As soon as he got into the boat, the businessman said ‘Look, I can’t give you my entire wealth, but I will give you half of it. I don’t want anything, but my wife and kids will not let me give the entire sum; I have to leave something for them too.’ The fisherman just smiled, he did not say anything.As the boat was reaching the shore, the businessman again said, ‘Look, if I give you half, what will I do? I have given the other half to my wife and kids. I can give you a quarter, maybe’.Then as the boat came nearer to the shore, the sum kept reducing further. As soon as they came to the shore, the businessman gave the fisherman $5.The fisherman said, ‘What, you are worth only $5?’The businessman said, ‘How much does it take to bring me from there to here? It costs only $3; I have given you more than it’s worth.’
The mind changes! When you want to do a good thing, you should do it immediately, otherwise the mind changes.We postpone doing good things, but we do anything bad right away.If we postpone expressing our anger by one week or even one day or two days, then you won’t even need to express it. You want to call someone and yell at them, you just need to postpone it by two hours. Then the intensity goes down.
That is what the lady said, ‘This is the reason I came right away. I don’t hesitate to spend so much on myself, my jewelry, my food and my pleasure; but when I have to do something good, then the hesitation comes.’ That should not happen!
It is only what we share, that goes with us from this planet. The mind has a very important role to play in bondage and freedom.
In the Bhagavad-Gita, it is said that there are three doors to hell.
The first door is anger. How to control anger? Postpone expressing it. The second door to hell is greed. The third door is being obsessive; lust. The mind is obsessed with lust and doesn’t care for others; that creates huge problems.

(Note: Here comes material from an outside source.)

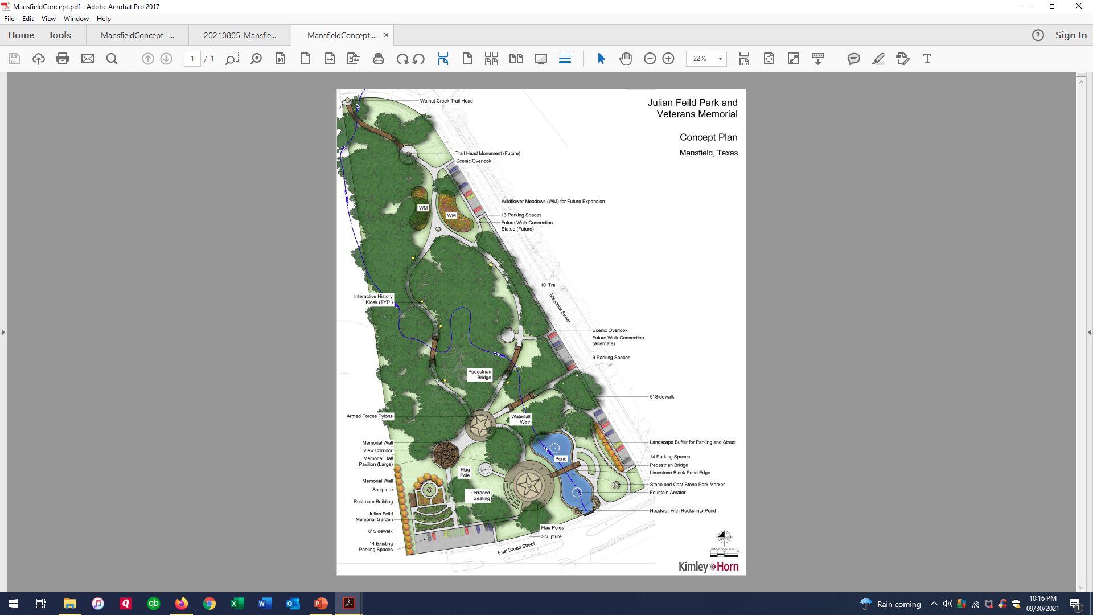Image resolution: width=1093 pixels, height=615 pixels.
Task: Toggle two-page view mode
Action: click(516, 59)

What are the doors to heaven? The door to heaven is a broad mind that digests everything from the past, a mind that is broad enough to digest mistakes made by others. Not keeping it in our minds and chewing on it. This is called Vairagya or dispassion. Digesting the past; however it was.
Being like an elephant. Do you know elephants eat the leaves, the bark, the fruit; they eat absolutely anything from coconut leaves to bamboo to bananas. The banana is so soft, the bamboo is so hard, yet they eat and digest it all.Similarly, in life, there are many pleasant things and unpleasant things, good people, bad people.

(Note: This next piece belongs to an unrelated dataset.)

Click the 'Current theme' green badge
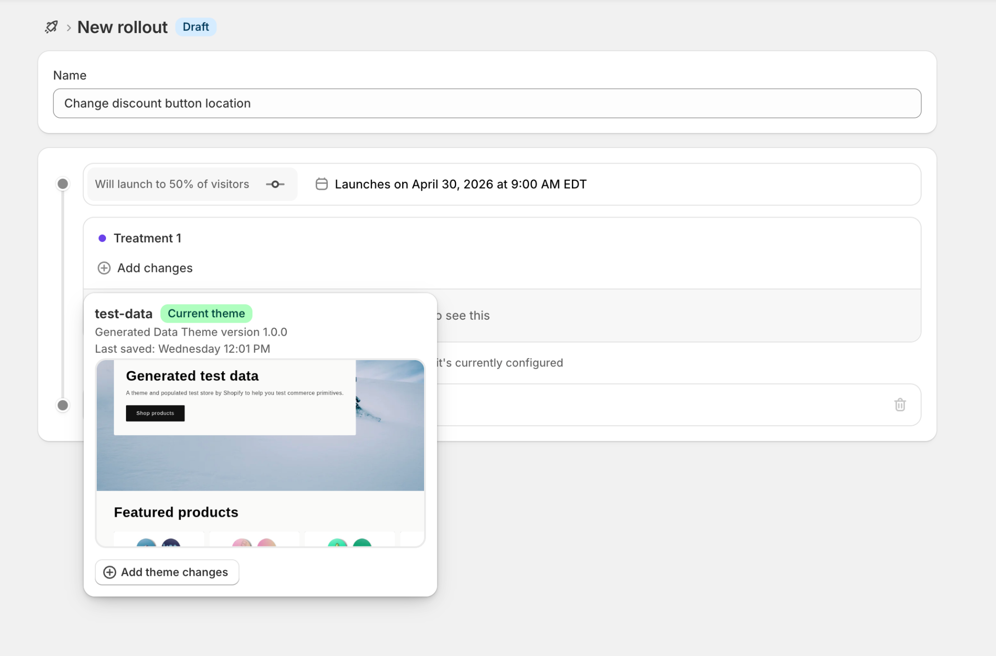Screen dimensions: 996x656 tap(206, 313)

(In my life, there are no bad people. There are only good people, who sometimes behave badly.)
Thus, whatever has happened, happened, digest it all. Digesting the past brings happiness and relief in the present.
We should become strong, like an elephant; digest everything; the soft fruit and the hard bark, i.e., digest everything of the past and move on. That is called dispassion.What happiness will dispassion not bring you? All types of happiness come to you in dispassion.
People can have two types of attitudes:One, where we are all the time thinking, ‘What about me’, or ‘What is the use of this for me!’ Two, where we are thinking, ‘How I can be useful to the world’.
So, change the whole attitude from, ‘What I can take from the world; how much pleasure I can get’, to, ‘How much more can I contribute to the world; how much I can be of use to the world.’ Do you see the difference?
It is from being self-centered to selflessness. So, when we take the second stance, our own worries will simply disappear and abundance will follow.